A 42-year-old man rushed to hospital after fracturing his penis during sex. After accidentally hitting his erect penis on his partner's perineum, he heard a loud snap, saw a spurt of blood and felt searing pain (file picture)
A man was left in agony after fracturing his penis during sex.
The 42-year-old had to undergo emergency surgery after snapping a fibrous membrane inside the organ.
His erect phallus had inadvertently collided with his partner’s perineum, the area in front of the anus.
The man heard a snap, felt his penis become immediately flaccid, and noticed a rush of blood from the tip.
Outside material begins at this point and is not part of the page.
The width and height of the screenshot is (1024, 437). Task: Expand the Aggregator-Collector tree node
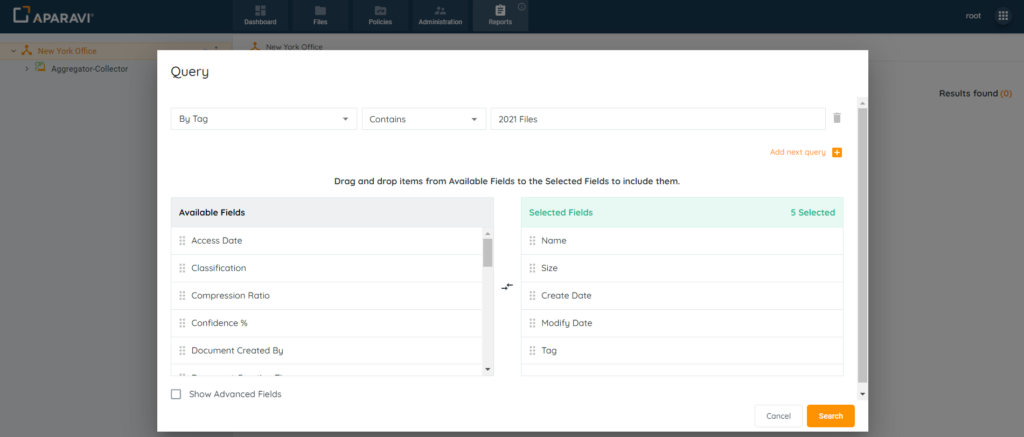click(27, 68)
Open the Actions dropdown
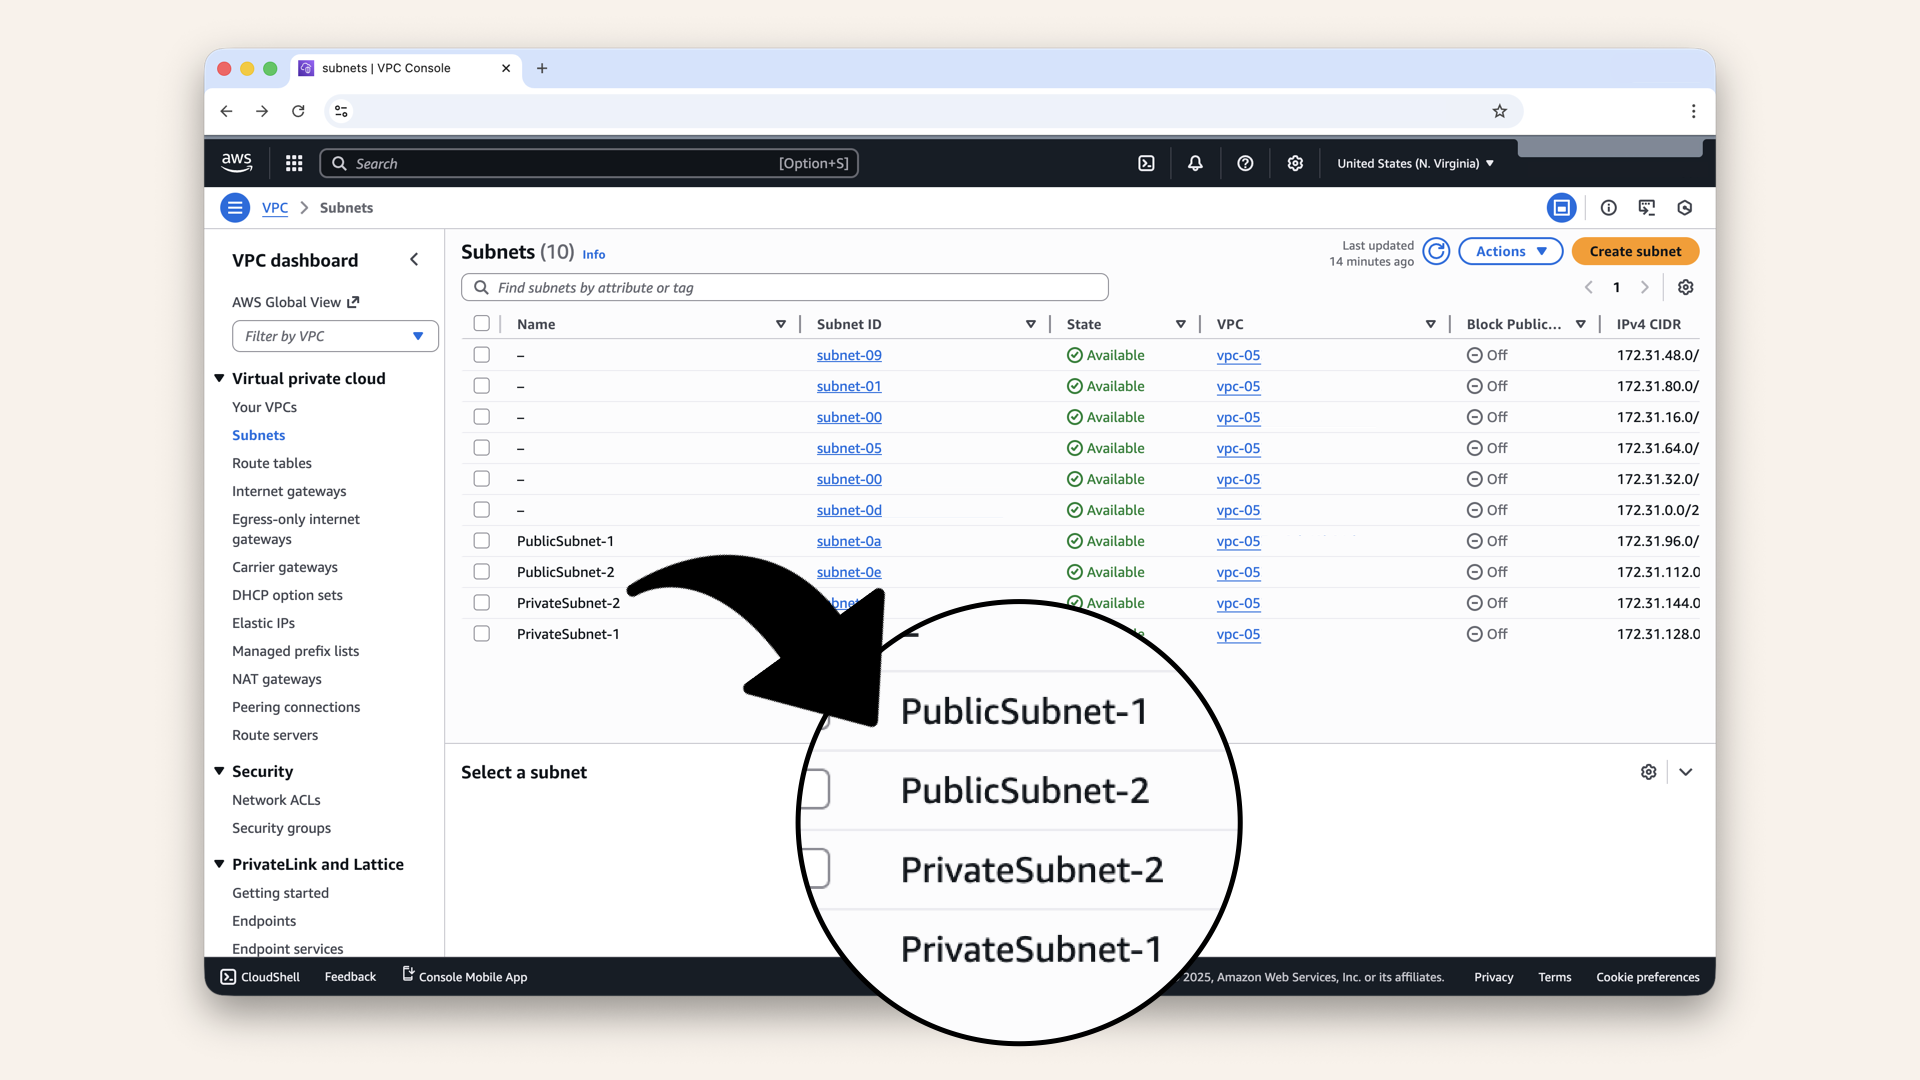 point(1510,251)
He was rushed to the A&E department of a Boston hospital as he was suffering severe pain, according to a case report in the New England Journal of Medicine.
Doctors found he had torn his tunica albuginea, the watertight and fibrous outer sheath of one of the penis' inner chambers, the corpus cavernosa.
The corpus cavernosa runs along the length of the penis and is filled with spongy tissue, into which blood flows to create an erection.
The tunica albuginea helps to trap the blood in the corpus cavernosa, maintaining an erection.
The snap had led to a tear in the corpus cavernosa’s sheath, which meant blood leaked out, creating swelling.
It was forced out of his body through the urethra, the tube by which a man passes urine, which is why he saw blood coming out of the end of his penis.
When he arrived at hospital, he was taken straight to the operating room for emergency repair.
Doctors said the consequences of such a fracture include erectile dysfunction, as scar tissue known as fibrous plaques can form in the penis, meaning
They warned it is also possible to suffer a curve or bend in the penis, and damage to the nerves in the genitals.
Fortunately, the man, who was seen three and six months after surgery, regained his ability to obtain an erection - without any noticeable curvature or plaque forming in his penis.
The news comes after MailOnline reported on the story of Edward Stalling, who endured a painful erection for several weeks.
He has suffered a rare side effect to a sleeping tablet given to him in hospital.
Mr Stalling was hospitalised for 10 days as doctors treated his prolonged erection.
He developed fibrosis – where the arteries and muscles in the penis becoming hardened with fibrous tissue – as a result of the continued erection.
He claims this has left him impotent and with difficulty urinating - and is suing the hospital for not making the side effects of the sleeping tablets clear to him.